BANDUNG BARAT, (CAMEON) – Malang benar nasib Muhammad Rafa Saputra. Balita 2 tahun putra pasangan Indrina (36) dan Jamaludin (36) warga Kampung Cidadap RT02/12Desa Padalarang Kecamatan Padalarang Kabupaten Bandung Barat (KBB) ini punya penyakit tak biasa.
Ia putra bungsu dari enam bersaudara ini harus berjuang melawan penyakit tumor di matanya. Menyedihkan, kornea mata sebelah kanannya menonjol hingga sekitar 10 cm. Kira-kira sebesar mentimun.
Ironisnya, Rafa yang menderita penyakit ini sejak usia satu tahun, belum mendapatkan bantuan dari pihak pemerintah. Sedangkan BPJS Kesehatan dengan prosedurnya yang tidak sederhana belum tuntas sampai sekarang.
Hingga sepekan lalu, pengobatan Rafa mengandalkan pendapatan ayahnya yang bermata pencaharian buruh. Dengan penghasilan yang tak seberapa, beban berobat Rafa harus dibagi-bagi dengan 5 kakaknya.
Di tengah ketidakpedulian Dinas Kesehatan KBB dan jajaran pemerintahnya, ada angin segar diberikan pimpinan Dewan Pengurus Daerah (DPD) Partai Golkar KBB. Biaya pengobatan Rafa akan ada yang mengurus.
Ketua DPD Golkar KBB, Doddy Imron Cholid, datang menjenguk Rafa.
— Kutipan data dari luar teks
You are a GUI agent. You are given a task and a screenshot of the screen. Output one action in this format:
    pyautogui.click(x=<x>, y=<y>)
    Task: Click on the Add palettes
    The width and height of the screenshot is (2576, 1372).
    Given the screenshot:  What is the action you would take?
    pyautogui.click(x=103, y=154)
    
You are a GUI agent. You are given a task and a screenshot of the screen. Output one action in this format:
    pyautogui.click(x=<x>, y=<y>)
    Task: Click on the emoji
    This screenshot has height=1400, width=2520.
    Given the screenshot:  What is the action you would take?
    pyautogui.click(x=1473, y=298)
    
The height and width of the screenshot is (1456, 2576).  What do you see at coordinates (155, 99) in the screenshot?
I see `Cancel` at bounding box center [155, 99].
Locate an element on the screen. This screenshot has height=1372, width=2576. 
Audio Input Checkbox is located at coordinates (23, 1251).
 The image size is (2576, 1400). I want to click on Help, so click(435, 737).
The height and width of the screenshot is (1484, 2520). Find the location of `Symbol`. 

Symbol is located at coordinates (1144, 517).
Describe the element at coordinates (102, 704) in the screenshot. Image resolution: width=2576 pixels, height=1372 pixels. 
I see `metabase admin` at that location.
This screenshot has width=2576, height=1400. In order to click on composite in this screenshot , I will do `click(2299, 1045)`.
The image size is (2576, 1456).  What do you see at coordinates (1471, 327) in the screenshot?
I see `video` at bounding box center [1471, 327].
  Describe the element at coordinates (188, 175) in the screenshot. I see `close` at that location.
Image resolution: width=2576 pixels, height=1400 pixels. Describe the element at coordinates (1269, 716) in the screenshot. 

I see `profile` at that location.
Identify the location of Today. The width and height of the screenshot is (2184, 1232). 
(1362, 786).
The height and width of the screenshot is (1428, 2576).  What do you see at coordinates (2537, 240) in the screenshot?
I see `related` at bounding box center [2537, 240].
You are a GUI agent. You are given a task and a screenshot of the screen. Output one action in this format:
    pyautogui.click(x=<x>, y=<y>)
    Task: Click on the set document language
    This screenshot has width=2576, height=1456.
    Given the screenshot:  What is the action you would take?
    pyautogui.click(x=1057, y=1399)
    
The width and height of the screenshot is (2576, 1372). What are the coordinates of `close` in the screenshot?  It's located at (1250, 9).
Sehari pasca dilantik di rumah seorang nenek tua, Doddy menjenguk Rafa di rumahnya, Kampung Cidadap.
“Kami dari pengurus Golkar KBB siap membantu proses pengobatan Rafa hingga secara medis dinyatakan sembuh,” tegasnya, Selasa (20/12/2016).
Dirinya sudah melakukan silaturahim ke rumah Rafa, Minggu (18/12/2016) kemarin. Ia melihat langsung, bagaimana penderitaan bocah tak berdosa ini melawan salit dimatanya.
Doddy memang belum tahu penanganan medis seperti apa yang terbaik untuk Rafa. Tapi, melihat kondisinya yang memprihatinkan, dia pun tak kuasa menahan tangis.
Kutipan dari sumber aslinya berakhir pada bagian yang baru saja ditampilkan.